First, at data ingestion. You run your embedding model as usual, generate the vectors for your documents, then pass those vectors through the SEMQ SDK to encode them as .semq artifacts. The original model stays in place. You're just adding a transformation layer.
Second, at query time. Load the .semq encoding, query it, compare results, restore state, verify outputs. This works alongside whatever vector database or agent framework you're already using.
The sidecar approach means teams can adopt SEMQ incrementally. Run it alongside the existing stack for selected retrieval or memory workloads, prove the value, then expand. No big-bang migration. No vendor lock-in to a new embedding model.
This matters because most enterprises aren't starting from scratch. They've got vector databases, embedding pipelines, and agent frameworks that took months to build. A technology that requires replacing all of that has a much higher bar to adoption than one that slots in alongside it.

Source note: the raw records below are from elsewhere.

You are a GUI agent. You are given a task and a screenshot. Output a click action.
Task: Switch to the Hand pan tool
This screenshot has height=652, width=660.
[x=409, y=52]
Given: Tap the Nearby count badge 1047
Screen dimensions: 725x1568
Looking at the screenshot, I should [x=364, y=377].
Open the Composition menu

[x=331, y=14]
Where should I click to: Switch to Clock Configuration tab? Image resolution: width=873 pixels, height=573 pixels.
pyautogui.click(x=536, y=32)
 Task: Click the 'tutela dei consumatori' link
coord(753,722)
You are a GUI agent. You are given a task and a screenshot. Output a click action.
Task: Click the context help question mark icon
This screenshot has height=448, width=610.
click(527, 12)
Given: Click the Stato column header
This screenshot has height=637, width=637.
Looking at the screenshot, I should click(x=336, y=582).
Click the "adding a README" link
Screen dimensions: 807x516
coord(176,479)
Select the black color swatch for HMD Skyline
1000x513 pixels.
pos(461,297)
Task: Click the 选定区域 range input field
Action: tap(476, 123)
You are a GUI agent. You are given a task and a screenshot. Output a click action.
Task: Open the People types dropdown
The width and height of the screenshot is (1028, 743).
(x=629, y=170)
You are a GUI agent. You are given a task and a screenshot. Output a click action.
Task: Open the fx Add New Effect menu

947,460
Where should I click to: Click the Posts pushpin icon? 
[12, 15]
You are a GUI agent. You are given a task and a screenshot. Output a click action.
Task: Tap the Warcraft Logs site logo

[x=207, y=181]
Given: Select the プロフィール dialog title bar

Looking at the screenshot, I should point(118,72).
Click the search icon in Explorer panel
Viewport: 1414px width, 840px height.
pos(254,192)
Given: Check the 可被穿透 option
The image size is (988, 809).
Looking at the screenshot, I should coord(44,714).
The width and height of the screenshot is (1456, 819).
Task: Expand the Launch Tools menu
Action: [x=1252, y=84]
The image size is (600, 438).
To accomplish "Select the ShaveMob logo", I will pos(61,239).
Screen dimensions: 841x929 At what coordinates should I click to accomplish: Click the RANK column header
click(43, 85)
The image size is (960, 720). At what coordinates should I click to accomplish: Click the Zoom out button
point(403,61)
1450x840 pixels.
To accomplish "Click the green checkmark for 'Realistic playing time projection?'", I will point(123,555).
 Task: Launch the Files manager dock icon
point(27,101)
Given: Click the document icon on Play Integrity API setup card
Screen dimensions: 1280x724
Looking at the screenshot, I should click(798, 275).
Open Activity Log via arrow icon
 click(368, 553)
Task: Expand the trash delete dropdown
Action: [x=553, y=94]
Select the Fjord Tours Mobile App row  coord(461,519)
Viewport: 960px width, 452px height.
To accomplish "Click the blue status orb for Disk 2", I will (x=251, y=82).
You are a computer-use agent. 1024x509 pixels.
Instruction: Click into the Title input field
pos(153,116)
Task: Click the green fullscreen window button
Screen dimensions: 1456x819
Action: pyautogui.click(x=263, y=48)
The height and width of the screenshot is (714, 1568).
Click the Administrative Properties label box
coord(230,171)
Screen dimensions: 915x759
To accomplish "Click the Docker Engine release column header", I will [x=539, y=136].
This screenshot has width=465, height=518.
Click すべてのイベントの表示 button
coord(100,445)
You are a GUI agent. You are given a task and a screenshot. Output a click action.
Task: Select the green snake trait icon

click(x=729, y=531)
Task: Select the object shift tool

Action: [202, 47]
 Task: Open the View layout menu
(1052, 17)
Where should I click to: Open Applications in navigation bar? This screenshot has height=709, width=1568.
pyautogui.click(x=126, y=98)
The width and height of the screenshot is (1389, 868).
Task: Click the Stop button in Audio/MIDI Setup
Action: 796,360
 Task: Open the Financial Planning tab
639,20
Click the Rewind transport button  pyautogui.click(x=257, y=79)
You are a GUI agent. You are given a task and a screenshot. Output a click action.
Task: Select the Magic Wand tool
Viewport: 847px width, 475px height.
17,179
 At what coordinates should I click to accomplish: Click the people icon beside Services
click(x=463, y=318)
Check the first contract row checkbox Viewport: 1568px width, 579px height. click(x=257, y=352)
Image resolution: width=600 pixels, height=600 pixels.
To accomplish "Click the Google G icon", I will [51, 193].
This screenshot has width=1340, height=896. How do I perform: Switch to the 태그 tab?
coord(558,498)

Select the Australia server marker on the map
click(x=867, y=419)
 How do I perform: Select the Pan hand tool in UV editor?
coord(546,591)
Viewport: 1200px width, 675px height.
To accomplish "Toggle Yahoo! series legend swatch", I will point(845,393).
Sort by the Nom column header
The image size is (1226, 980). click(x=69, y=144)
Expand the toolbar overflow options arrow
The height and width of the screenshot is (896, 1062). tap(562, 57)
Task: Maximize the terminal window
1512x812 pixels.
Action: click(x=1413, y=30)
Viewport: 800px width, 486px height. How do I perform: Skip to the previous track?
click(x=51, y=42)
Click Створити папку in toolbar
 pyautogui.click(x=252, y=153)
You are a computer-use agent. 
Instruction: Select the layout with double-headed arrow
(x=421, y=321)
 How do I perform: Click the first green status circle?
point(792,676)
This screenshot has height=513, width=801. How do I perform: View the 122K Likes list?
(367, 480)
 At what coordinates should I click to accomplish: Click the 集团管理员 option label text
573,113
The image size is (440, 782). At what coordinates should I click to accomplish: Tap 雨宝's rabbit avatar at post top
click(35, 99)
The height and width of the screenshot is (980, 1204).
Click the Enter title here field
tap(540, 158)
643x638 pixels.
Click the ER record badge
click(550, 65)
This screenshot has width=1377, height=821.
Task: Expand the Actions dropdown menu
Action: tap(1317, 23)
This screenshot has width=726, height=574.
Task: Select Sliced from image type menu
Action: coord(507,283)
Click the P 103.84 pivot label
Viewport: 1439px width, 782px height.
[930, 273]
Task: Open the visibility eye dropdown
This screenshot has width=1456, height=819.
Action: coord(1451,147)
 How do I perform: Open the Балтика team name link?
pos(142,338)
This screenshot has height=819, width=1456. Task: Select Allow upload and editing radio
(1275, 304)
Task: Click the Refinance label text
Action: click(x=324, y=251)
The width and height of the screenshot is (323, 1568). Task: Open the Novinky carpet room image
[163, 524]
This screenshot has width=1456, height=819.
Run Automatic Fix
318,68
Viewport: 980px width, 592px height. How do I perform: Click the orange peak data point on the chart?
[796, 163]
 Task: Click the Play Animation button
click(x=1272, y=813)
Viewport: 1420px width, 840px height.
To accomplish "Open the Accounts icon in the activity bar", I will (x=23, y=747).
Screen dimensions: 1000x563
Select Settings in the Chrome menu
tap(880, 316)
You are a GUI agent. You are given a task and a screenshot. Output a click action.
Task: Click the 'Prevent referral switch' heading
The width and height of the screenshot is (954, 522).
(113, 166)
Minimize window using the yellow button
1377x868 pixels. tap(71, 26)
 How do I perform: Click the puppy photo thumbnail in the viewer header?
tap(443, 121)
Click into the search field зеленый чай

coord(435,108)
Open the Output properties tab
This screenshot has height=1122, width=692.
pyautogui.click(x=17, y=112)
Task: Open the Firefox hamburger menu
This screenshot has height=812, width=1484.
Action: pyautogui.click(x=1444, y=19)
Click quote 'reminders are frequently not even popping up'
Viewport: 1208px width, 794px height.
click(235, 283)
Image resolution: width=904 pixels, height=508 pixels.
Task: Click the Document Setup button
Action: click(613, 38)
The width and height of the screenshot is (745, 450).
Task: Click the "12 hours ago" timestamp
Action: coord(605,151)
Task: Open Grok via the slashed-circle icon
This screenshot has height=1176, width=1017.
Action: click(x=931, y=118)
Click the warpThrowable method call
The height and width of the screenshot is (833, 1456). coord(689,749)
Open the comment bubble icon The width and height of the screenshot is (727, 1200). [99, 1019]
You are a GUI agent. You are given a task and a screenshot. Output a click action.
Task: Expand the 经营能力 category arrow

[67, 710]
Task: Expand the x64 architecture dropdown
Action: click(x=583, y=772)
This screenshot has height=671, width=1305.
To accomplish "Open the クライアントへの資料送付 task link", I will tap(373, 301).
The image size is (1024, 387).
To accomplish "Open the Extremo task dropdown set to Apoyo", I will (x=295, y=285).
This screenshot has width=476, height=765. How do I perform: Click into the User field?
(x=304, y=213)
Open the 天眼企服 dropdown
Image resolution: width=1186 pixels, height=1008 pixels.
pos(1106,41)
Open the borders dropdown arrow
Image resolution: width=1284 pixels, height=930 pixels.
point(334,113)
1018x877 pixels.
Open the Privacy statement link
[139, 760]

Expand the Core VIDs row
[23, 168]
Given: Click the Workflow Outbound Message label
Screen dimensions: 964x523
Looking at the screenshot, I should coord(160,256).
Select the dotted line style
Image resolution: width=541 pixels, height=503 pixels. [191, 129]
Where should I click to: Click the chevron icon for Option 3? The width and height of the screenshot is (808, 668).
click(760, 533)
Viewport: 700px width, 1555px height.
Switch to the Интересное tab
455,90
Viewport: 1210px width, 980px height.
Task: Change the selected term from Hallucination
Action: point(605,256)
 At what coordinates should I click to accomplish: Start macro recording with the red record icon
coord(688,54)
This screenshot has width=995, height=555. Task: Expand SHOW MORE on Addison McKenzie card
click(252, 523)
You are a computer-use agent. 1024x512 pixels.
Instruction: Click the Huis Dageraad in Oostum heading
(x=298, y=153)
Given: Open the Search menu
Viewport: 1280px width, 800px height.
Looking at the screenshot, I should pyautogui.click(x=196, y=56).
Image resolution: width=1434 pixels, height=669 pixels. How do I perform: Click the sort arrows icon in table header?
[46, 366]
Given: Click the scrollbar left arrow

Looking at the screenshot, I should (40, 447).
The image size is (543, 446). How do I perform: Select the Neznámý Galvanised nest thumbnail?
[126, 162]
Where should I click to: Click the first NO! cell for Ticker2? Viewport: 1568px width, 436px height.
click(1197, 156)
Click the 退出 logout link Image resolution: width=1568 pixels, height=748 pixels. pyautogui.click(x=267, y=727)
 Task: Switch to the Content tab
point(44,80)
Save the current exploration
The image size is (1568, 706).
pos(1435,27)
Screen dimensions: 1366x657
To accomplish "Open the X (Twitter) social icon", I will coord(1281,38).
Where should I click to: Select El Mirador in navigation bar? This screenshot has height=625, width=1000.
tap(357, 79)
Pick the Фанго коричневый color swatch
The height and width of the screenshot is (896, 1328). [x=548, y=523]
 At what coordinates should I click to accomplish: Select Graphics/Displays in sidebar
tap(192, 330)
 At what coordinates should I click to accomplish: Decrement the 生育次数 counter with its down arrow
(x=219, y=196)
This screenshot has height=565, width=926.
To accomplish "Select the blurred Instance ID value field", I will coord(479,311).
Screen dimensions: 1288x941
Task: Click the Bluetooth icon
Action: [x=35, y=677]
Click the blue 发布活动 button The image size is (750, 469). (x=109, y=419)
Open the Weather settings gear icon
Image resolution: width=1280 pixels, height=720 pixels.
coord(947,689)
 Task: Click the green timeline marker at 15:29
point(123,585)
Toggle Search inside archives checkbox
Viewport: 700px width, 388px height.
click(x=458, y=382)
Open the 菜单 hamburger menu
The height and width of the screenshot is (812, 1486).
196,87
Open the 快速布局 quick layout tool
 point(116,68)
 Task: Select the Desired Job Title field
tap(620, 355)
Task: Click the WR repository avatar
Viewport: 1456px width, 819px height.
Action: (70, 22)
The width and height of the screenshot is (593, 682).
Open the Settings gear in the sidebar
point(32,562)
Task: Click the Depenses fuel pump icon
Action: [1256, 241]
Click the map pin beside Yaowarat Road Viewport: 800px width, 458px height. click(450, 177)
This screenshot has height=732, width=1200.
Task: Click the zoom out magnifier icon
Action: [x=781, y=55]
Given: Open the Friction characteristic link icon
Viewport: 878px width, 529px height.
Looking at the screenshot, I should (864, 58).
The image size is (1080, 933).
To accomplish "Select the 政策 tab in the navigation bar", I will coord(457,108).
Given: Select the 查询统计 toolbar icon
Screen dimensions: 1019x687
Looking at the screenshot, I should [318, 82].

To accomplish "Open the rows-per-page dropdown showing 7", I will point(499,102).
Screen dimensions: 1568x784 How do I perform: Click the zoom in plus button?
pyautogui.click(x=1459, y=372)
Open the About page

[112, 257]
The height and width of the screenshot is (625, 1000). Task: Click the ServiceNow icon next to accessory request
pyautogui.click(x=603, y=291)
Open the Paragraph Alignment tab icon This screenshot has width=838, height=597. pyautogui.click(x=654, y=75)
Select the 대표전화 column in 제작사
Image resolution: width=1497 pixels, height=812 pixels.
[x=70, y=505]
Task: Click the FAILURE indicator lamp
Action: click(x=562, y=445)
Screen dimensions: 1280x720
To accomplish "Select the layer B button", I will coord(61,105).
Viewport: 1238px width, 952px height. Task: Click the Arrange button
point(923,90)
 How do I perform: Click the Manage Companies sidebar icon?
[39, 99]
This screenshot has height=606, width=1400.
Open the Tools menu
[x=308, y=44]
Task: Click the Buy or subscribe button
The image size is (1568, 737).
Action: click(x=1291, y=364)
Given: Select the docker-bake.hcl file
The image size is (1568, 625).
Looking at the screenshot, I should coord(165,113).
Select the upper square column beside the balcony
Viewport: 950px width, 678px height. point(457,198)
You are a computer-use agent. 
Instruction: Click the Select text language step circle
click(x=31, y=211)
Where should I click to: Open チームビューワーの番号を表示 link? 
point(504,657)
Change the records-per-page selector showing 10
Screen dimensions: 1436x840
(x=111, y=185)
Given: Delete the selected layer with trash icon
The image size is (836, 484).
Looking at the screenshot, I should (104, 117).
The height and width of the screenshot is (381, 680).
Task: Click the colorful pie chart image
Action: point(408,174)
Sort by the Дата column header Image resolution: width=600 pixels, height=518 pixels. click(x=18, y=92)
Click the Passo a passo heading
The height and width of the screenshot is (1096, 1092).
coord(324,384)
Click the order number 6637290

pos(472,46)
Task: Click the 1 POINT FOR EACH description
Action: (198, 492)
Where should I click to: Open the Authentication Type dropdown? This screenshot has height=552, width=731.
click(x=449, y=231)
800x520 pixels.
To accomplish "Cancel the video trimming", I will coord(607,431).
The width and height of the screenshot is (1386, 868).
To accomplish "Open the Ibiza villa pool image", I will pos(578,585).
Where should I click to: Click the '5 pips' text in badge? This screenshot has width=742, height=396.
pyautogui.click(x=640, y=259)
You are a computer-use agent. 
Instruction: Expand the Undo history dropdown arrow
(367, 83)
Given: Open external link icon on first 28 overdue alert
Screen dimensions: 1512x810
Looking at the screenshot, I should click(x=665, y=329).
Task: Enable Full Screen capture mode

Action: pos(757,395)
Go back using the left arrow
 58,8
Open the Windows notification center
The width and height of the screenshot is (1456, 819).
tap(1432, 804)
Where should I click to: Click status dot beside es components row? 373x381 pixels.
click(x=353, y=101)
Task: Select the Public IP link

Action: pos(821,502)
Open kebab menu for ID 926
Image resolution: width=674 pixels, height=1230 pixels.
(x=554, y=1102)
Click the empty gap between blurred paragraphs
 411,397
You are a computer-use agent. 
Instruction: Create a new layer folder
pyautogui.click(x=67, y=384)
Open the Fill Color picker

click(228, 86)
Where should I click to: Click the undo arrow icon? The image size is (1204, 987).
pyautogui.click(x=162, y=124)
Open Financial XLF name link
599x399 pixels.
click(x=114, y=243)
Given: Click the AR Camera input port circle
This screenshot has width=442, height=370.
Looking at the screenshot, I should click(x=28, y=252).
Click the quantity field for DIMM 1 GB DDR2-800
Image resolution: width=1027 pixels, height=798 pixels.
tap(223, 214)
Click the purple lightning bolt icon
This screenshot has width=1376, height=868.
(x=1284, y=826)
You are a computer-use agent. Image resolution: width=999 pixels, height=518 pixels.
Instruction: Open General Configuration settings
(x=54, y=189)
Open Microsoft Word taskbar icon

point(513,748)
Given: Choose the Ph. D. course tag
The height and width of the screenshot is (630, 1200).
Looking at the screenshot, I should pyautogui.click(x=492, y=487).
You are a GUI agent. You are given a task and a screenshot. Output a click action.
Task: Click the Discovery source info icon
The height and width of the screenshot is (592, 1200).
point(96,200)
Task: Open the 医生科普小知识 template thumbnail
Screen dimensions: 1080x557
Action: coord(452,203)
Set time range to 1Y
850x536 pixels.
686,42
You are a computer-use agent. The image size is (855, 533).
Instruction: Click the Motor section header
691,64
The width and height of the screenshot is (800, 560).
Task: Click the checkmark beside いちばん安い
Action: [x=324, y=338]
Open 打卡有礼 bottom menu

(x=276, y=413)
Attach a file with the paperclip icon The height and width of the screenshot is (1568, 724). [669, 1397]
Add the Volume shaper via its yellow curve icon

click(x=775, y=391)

Where This Could Actually Go
The use cases Mac Allister outlined are specific enough to feel real rather than speculative.
Making embeddings portable across systems is one. If your semantic state lives in a format that's decoupled from any particular model or database, you can move it. Reproduce it across different runs or machines. Audit changes to model behavior by diffing semantic state between versions.
There's also the runtime angle. Mac Allister mentioned that .semq files have been used to snapshot and restore transformer KV-cache state across process boundaries. That's a runtime-state workflow — pausing, transferring, and resuming an active model session. Not pre-training. Not fine-tuning. Actual inference state, captured and restored.
For enterprises dealing with AI systems where reproducibility matters — regulated industries, audit-heavy workflows, anything where you need to prove what a model knew and when — this kind of state management is operationally important. Mac Allister said his company is working with hyperscalers and application-layer companies through a Founding Design Partnership Program, though NDAs prevent naming them.
The interest, he said, comes from teams where "reproducibility, state, lower infrastructure overhead, and the ability to inspect semantic behavior are operationally important." Translation: big companies with big problems.
The Bigger Picture
What's striking about SEMQ isn't just the benchmark numbers. It's the shift in perspective.
The quantization approach assumes that semantic information lives in the values themselves — in the exact floating-point coordinates of embedding vectors. SEMQ assumes it lives in the relationships between those values — in how they point, where they cluster, what structure they form.
That's a philosophical difference as much as a technical one. And it opens up possibilities that quantization simply can't address: auditing, reproducibility, portability. When your semantic state is encoded as relational structure rather than raw numbers, you can diff it, compare it, transfer it across systems in ways that would be meaningless with conventional representations.
This isn't going to make quantization obsolete. For many workloads, crushing model weights down to 4 bits is still the right call. But for semantic tasks — retrieval, memory, agent state, anything where understanding matters more than raw computation — SEMQ offers a path that doesn't require the same tradeoffs.
The question isn't whether this will replace what we have. It's whether enterprises willing to adopt it will gain enough from the infrastructure savings and operational clarity to make it worth the integration effort. The early benchmarks suggest the answer is yes.